La partie antérieure de l’œil (conjonctive, cornée, sclérotique, paupières et cristallin) est facilement exposée aux rayons ultraviolets, tandis que la partie postérieure est protégée par les tissus en avant. En cas de déficit de réparation par excision de nucléotides, les mutations induites par les UV à la surface oculaire ne sont pas réparées et s’accumulent, entraînant une transformation maligne. Au niveau de la cornée, l’exposition chronique aux UV peut provoquer une néovascularisation, une cicatrisation et une atteinte des cellules souches limbiques, avec possibilité de déficit en cellules souches limbiques2).


7. Recherches récentes et perspectives d’avenir (rapports au stade de recherche)

Section intitulée « 7. Recherches récentes et perspectives d’avenir (rapports au stade de recherche) »

Le cancer cutané du xeroderma pigmentosum présente une charge mutationnelle tumorale élevée, et une sensibilité aux inhibiteurs de points de contrôle immunitaire est attendue.
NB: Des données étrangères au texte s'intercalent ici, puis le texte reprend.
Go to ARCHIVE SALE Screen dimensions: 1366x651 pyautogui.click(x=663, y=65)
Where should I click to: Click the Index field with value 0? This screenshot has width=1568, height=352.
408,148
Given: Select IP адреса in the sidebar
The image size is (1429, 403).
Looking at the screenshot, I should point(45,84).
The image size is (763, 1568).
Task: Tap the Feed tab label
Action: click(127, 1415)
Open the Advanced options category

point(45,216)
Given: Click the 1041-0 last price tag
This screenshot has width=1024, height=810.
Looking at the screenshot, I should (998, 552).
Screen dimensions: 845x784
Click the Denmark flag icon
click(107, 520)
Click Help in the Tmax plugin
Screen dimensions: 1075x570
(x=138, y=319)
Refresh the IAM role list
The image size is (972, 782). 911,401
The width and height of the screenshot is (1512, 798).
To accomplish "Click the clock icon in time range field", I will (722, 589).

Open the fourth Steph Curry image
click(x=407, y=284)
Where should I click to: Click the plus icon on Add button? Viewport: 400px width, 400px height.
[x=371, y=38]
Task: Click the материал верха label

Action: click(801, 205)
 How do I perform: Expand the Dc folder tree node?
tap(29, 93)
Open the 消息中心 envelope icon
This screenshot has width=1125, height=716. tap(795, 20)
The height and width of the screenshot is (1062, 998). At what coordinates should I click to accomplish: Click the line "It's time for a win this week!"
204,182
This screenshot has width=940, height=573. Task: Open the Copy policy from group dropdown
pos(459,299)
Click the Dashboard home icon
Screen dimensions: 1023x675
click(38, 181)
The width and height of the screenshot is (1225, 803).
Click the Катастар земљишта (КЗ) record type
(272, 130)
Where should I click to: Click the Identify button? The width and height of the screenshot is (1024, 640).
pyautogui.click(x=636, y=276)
En 2025, 10 patients atteints de xeroderma pigmentosum dans le monde avaient reçu un traitement par inhibiteurs de points de contrôle immunitaire, et une régression tumorale a été confirmée dans tous les cas4).

Gambichler et al. (2025) ont administré du cemiplimab à raison de 3 mg/kg (par voie intraveineuse toutes les 2 semaines) à un garçon de 7 ans (type C) atteint d’un carcinome épidermoïde cutané facial géant avec métastases aux ganglions lymphatiques cervicaux4). Une semaine après la première dose, une réduction tumorale spectaculaire a été obtenue ; une réponse complète a été obtenue après 3 cycles, et les métastases ganglionnaires cervicales ont également complètement régressé après 17 cycles (8 mois). Une amélioration de l’opacité cornéenne et de l’ectropion a également été confirmée pendant le traitement.

Rapport de 3 cas pédiatriques de xeroderma pigmentosum4) :

  • Nivolumab : fillette de 6 ans (carcinome épidermoïde cutané sarcomatoïde, cuir chevelu), rémission complète après 16 cycles.
  • Nivolumab : garçon de 6 ans (type C), réponse complète.
  • Pembrolizumab : fillette de 7 ans (carcinome épidermoïde cutané métastatique, paupière inférieure gauche et conjonctive/cornée droite), administré pendant 9 cycles. Du 5-fluorouracile topique a été ajouté pour la lésion cornéenne.

La fréquence et le type des effets indésirables du traitement par inhibiteurs de points de contrôle immunitaire sont considérés comme similaires à ceux de la population générale4).

Pour le carcinome basocellulaire récidivant après chirurgie, l’inhibiteur de la signalisation Hedgehog (vismodégib) est envisagé comme option de traitement du carcinome basocellulaire non résécable ou métastatique8).

Une formulation liposomale de T4 endonucléase V, une enzyme de réparation de l’ADN d’origine bactérienne, a montré qu’elle aide à supprimer l’apparition de kératose actinique et de carcinome basocellulaire.

  • Thérapie génique : En développement, mais n’a pas encore atteint le stade clinique.
  • Polyphénols du thé vert : Une diminution du développement du cancer de la peau a été montrée dans des modèles animaux8).
  • Écran solaire contenant des enzymes réparatrices de l’ADN et des antioxydants : étudié pour renforcer l’effet photoprotecteur8).
Q Les inhibiteurs de points de contrôle immunitaire sont-ils aussi efficaces contre les tumeurs oculaires du xeroderma pigmentosum ?
A

Chez un enfant atteint de xeroderma pigmentosum de type C, il a été rapporté que le pembrolizumab a traité un carcinome épidermoïde cutané métastatique de la paupière inférieure gauche et de la conjonctive et de la cornée droites (avec ajout de 5-fluorouracile local)4). Chez les cas traités par cemiplimab, une amélioration de l’opacité cornéenne et de l’ectropion a également été observée. Cependant, il s’agit de rapports à un stade de recherche et cela n’est pas établi comme traitement standard.